- [What needs to be done]:
Provide again, from the entries below, every line from the one containing "Task: Expand the Коллтрекинг submenu chevron" through the one containing "Given: Toggle the", exactly as written, and no other line.

[Collected data entries]
########################################
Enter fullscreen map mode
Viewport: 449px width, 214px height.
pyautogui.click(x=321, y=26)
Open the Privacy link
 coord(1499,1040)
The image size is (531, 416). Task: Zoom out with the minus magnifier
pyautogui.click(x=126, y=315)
########################################
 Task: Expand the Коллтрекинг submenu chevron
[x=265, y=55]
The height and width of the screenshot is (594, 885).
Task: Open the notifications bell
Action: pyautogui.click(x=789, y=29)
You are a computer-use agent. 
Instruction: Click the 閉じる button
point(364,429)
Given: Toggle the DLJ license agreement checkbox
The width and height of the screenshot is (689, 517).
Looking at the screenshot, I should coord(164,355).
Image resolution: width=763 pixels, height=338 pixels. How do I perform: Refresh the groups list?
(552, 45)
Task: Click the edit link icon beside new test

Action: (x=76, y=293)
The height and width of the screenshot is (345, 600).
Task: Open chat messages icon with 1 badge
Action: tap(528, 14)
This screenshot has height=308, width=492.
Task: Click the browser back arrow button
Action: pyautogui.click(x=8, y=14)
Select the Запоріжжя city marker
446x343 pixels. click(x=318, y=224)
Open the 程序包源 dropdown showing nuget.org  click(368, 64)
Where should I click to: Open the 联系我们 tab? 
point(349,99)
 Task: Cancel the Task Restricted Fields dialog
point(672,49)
########################################
- [Answer]:
 Task: Expand the Коллтрекинг submenu chevron
[x=265, y=55]
The height and width of the screenshot is (594, 885).
Task: Open the notifications bell
Action: pyautogui.click(x=789, y=29)
You are a computer-use agent. 
Instruction: Click the 閉じる button
point(364,429)
Given: Toggle the DLJ license agreement checkbox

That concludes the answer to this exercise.